Este, amigos cinéfilos, es el mensaje que Akira Kurosawa quería transmitir al mundo. El mensaje que Japón necesitaba oír en esos tristes años. El de una historia en la que solo se sabe que ha ocurrido una terrible desgracia, pero es imposible saber por qué. En la que todo el mundo tiene su visión de lo ocurrido y todo el mundo se equivoca o se ha equivocado. Y, pese a todo, pese a los pecados cometidos o a la sangre manchando sus manos, sigue existiendo la salvación. Incluso si, por la débil condición humana, el leñador había mentido, más tarde intentará redimirse. Esa fuerza irresistible que empuja al hombre a intentar mejorarse a sí mismo, esa tierna calidez que las personas nos mostramos a veces, esa es, y no otra, la esperanza en la que creía Akira Kurosawa.

Cuentos de Tokio (Yasujirō Ozu, 1953)

DATOS DISPONIBLES:
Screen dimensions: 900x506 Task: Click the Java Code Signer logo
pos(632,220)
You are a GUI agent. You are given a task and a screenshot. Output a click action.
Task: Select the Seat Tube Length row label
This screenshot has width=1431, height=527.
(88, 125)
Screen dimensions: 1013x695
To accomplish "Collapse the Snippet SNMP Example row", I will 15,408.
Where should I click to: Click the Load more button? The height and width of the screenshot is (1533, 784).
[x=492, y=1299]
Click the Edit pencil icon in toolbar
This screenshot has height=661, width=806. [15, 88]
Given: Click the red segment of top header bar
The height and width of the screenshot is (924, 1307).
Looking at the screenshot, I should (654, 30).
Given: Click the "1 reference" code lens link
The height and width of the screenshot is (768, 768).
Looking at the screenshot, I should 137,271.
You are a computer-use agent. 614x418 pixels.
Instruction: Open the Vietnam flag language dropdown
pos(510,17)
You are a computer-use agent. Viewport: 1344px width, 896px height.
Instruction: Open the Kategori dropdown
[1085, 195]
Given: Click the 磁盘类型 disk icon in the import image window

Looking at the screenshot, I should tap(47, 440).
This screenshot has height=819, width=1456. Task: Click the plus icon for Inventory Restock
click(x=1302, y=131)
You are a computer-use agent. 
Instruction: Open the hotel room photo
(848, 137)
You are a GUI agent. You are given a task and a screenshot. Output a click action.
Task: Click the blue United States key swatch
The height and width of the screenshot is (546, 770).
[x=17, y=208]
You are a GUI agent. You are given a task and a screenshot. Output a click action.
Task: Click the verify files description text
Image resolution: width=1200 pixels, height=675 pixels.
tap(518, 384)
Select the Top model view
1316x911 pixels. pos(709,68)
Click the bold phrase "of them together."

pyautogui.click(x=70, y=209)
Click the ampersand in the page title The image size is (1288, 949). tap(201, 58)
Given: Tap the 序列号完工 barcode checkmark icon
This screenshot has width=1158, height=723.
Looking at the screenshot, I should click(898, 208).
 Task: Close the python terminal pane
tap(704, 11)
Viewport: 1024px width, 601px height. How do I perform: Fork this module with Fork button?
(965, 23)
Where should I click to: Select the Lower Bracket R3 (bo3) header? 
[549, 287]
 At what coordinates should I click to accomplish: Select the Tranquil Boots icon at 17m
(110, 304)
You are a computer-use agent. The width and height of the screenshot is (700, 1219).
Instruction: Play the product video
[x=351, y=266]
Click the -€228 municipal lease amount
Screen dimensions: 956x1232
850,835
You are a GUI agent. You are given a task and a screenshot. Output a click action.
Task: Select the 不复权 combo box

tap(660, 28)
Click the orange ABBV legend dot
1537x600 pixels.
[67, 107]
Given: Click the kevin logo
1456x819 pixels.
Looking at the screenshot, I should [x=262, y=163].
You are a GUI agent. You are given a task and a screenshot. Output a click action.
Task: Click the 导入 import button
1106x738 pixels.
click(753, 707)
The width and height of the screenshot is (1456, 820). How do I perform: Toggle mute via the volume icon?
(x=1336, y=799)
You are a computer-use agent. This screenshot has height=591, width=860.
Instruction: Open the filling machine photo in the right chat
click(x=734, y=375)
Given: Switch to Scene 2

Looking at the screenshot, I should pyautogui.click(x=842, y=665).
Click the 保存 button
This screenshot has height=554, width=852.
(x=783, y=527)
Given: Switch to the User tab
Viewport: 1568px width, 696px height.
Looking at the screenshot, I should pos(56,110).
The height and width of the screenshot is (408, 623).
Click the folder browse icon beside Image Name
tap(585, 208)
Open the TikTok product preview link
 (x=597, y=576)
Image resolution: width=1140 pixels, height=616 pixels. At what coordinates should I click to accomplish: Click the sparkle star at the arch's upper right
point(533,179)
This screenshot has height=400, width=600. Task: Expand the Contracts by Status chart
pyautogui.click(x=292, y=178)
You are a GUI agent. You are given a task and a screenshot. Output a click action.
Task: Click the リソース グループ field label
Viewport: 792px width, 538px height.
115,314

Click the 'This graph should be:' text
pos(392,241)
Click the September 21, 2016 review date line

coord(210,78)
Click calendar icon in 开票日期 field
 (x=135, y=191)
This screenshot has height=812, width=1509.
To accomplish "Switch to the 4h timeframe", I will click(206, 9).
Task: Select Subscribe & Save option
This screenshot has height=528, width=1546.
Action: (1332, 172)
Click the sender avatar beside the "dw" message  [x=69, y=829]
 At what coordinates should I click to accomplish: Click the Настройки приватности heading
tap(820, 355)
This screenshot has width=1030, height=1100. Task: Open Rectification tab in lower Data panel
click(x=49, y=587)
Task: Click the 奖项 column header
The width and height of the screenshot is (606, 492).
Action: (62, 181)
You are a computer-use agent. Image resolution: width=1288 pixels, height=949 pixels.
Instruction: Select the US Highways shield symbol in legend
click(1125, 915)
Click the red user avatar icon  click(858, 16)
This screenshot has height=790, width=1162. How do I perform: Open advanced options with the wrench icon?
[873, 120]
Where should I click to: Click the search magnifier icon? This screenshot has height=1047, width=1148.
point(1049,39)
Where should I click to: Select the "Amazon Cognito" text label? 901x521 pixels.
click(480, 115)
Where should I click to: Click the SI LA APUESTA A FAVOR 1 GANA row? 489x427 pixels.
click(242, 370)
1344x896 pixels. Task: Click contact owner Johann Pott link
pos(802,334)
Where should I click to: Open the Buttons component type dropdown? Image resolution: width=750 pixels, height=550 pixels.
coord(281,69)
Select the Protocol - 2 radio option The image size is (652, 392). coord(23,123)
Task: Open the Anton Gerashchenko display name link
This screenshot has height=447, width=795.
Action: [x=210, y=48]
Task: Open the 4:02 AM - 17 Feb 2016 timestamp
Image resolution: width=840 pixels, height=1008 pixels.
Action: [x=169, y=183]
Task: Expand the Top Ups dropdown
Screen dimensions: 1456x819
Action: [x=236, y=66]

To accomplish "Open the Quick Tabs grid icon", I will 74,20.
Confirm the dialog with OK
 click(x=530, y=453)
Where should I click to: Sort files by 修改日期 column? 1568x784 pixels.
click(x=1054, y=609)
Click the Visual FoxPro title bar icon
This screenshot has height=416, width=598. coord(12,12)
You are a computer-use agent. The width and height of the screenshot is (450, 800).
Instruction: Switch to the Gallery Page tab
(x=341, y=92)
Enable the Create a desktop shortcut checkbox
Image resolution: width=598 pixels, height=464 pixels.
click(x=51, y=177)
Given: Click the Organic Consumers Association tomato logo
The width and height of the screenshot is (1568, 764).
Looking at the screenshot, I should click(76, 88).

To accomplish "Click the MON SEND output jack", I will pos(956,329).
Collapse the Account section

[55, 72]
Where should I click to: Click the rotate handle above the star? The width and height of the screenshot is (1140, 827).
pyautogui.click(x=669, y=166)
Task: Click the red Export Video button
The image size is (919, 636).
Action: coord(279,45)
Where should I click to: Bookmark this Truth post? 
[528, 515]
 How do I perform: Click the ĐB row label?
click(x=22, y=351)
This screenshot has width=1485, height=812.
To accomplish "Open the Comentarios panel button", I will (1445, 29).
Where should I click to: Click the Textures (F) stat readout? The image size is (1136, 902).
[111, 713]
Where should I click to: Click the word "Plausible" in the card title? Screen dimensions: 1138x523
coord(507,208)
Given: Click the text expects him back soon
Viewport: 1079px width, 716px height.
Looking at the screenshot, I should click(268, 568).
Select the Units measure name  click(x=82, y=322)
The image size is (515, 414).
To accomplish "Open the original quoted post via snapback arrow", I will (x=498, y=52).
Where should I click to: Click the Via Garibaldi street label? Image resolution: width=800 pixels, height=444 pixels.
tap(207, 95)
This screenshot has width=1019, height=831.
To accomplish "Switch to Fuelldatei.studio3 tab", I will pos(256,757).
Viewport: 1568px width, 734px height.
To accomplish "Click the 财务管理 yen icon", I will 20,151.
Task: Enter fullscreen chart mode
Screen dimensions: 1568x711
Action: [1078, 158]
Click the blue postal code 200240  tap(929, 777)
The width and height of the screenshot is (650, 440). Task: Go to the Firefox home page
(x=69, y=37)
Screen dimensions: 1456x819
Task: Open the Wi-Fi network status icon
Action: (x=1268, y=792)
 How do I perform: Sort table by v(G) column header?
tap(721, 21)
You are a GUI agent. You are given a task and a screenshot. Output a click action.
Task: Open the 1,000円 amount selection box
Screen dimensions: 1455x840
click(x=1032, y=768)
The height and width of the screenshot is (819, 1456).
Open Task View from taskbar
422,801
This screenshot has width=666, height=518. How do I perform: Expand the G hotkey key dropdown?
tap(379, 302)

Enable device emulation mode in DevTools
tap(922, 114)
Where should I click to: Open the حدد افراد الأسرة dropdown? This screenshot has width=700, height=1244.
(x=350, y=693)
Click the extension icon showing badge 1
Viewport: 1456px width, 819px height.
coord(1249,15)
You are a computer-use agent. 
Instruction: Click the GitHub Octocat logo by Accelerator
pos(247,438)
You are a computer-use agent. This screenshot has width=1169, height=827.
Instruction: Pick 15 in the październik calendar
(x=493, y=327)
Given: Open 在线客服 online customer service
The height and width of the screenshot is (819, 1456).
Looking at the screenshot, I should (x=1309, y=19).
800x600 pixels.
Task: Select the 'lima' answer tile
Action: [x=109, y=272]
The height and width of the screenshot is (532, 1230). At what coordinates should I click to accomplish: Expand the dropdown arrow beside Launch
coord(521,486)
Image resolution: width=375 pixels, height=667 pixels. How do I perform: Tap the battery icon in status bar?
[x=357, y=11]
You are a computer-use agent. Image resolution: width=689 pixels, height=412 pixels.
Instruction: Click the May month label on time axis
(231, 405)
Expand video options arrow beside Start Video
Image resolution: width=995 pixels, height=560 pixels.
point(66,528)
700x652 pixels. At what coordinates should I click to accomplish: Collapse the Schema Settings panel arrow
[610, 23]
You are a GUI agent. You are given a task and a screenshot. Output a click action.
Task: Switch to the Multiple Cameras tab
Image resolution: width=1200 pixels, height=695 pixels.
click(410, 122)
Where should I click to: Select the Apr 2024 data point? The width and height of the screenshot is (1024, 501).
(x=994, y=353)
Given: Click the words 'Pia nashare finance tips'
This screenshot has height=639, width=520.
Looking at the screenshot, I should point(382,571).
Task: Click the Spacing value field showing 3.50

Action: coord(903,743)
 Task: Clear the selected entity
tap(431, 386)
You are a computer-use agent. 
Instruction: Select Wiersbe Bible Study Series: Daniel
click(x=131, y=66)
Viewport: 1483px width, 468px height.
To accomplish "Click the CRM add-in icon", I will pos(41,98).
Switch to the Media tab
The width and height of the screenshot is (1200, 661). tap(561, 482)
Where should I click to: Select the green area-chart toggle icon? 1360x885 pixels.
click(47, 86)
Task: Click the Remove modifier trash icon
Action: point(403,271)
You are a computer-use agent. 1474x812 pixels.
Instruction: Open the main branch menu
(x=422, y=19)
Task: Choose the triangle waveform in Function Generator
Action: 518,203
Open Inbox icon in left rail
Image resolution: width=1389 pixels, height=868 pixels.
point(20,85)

QUÉ HACER:
1) Según el fragmento sobre Akira Kurosawa, ¿qué intentará hacer más tarde el leñador, aunque hubiera mentido?
2) Copia del fragmento sobre Akira Kurosawa el trozo que empieza con las palabras que contienen "Este, amigos cinéfilos, es" y termina con "(Yasujirō Ozu, 1953)".
Los datos no hacen falta.

RESPUESTAS EN ORDEN:
1) Intentará redimirse.

2)
Este, amigos cinéfilos, es el mensaje que Akira Kurosawa quería transmitir al mundo. El mensaje que Japón necesitaba oír en esos tristes años. El de una historia en la que solo se sabe que ha ocurrido una terrible desgracia, pero es imposible saber por qué. En la que todo el mundo tiene su visión de lo ocurrido y todo el mundo se equivoca o se ha equivocado. Y, pese a todo, pese a los pecados cometidos o a la sangre manchando sus manos, sigue existiendo la salvación. Incluso si, por la débil condición humana, el leñador había mentido, más tarde intentará redimirse. Esa fuerza irresistible que empuja al hombre a intentar mejorarse a sí mismo, esa tierna calidez que las personas nos mostramos a veces, esa es, y no otra, la esperanza en la que creía Akira Kurosawa.

Cuentos de Tokio (Yasujirō Ozu, 1953)